El adiós del poeta

Cuando era niño, no recuerdo bien que edad pero debo haber tenido unos 9 años, mi mamá me llevo a conocer y despedirme de mi bisabuelo. Postrado en cama, incapaz de reconocer a su nieta, el anciano rondaba los 94 años. Poeta y una especie de leyenda en la familia tanto por su longevidad como por su facilidad para dejar descendencia. Mas de 20 hijos y varias señoras.

Mi Abuelo

Sergio Martí­nez Jacobs.

La tarde del Martes 21, llevé a mis hijas menores a despedir a mi abuelo Sergio, hijo del hombre del primer párrafo. Funcionario del Servicio de Impuestos Internos por largos años pero principalmente poeta y un ferviente adorador de Dios.

Este poeta, nuestro poeta, el 21 de Enero a las 21:50, a los 85 años, rodeado de su familia, logró aquel ascenso a un nuevo plano, aquel que tanto anhelaba.

Nunca me ha gustado la poesía. No se si fue mi forma de revelarme a él (porque en esta familia durante la adolescencia te revelas a tus viejos y al tata), o solo por cuestión de gustos. Hombre de hablar parsimonioso, no tan serio como de un humor demasiado elevado para cualquier hijo de vecino. De sobremesas dominicales densas donde se habla solo de temas de extremada altura, se leí­a poesía y de espiritualidad, para luego pasar al piano donde junto a mi abuela cantaban su amor.
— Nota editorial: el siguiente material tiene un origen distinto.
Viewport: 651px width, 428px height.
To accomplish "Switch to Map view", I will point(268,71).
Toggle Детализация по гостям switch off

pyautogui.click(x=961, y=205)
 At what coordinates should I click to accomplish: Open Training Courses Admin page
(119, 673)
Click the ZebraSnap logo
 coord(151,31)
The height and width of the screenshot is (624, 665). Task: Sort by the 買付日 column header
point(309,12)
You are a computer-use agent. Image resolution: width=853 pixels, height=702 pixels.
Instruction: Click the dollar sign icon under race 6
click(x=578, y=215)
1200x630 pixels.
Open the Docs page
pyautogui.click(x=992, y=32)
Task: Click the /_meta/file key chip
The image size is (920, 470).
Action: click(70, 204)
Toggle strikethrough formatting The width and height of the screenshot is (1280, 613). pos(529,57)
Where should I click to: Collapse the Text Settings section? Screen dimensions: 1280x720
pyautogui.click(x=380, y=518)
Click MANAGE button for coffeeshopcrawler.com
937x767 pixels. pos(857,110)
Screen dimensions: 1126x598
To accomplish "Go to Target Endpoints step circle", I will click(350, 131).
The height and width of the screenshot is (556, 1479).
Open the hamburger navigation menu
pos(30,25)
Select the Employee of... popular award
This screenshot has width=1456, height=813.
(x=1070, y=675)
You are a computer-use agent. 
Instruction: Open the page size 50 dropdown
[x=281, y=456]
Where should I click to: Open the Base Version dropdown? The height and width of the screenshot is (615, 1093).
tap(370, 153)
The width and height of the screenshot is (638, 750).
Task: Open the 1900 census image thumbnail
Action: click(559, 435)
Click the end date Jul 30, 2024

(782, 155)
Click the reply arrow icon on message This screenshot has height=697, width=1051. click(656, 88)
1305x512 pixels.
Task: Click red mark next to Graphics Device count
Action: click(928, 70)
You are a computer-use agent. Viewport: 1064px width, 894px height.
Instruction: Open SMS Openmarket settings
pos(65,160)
De una espiritualidad inmensa, Subud y el latiham fueron su camino.

Mi abuelo fue siempre un excéntrico intransigente (por decir lo menos), lo recuerdo apagando el calefont mientras mis primas se duchaban, lo recuerdo apilando en el patio un cerro de papeles, periódicos, desechos, muebles, ropa vieja y otros desperdicios para luego (horror de los vecinos) prenderles fuego. Lo recuerdo colgando la bandera belga junto a la chilena en fiestas patrias.

Te recuerdo en uno de mis momentos mas incomodos cuando a mis 19-20 años quisiste hablarme de sexo y amor, como el padre que para muchos de mis primos fuiste. Te recuerdo en tus silencios y contemplación. Te recuerdo en tus proyectos y

su forma de escribir poesía

Te recuerdo en la carta que me diste el día de mi matrimonio, donde nuevamente quisiste enseñarme aquello que mi bruta, impulsiva e impertinente juventud me negó entender.

Te recuerdo en el abrazo que me diste la semana pasada, cuando junto a mi nanita te llevamos al médico. Llevabas una semana sin hablar y al salir del baño, me diste un abrazo de saludo, que también fue de agradecimiento, para terminar siendo un abrazo de despedida.

Te recuerdo en Julieta. Mi hija menor. Que aún no entiende porque ha partido su tatita pelao que acababa de re-descubrir. Lo maravilloso es que ella aún te recuerda de cuando volaban como pajaritos, en el cielo.

Y allá nos veremos poeta incansable. Porque si hay una lección que he aprendido de ti, esa es tu incansable lucha y amor por aquello que te apasionó. Solo espero la próxima vez, estar a la altura del caminante iluminado.

4 comentarios en “El adiós del poeta

  1. Walda

    Que lindo y más que lindo, que bien escribes nieto querido, me has hecho muy feliz al leer en esta página lo que leíste en el cementerio, tu nana que te ama.

  2. Taty

    Bella forma de recordar a una persona que de alguna forma marcó tu infancia, si bien dices no gustar de la poesía, lo que has escrito es una bella prosa con metáforas muy sutiles. Un agrado encontrar tu escrito que por casualidad llegó a mis ojos, por esa magia de Internet y sus búsquedas.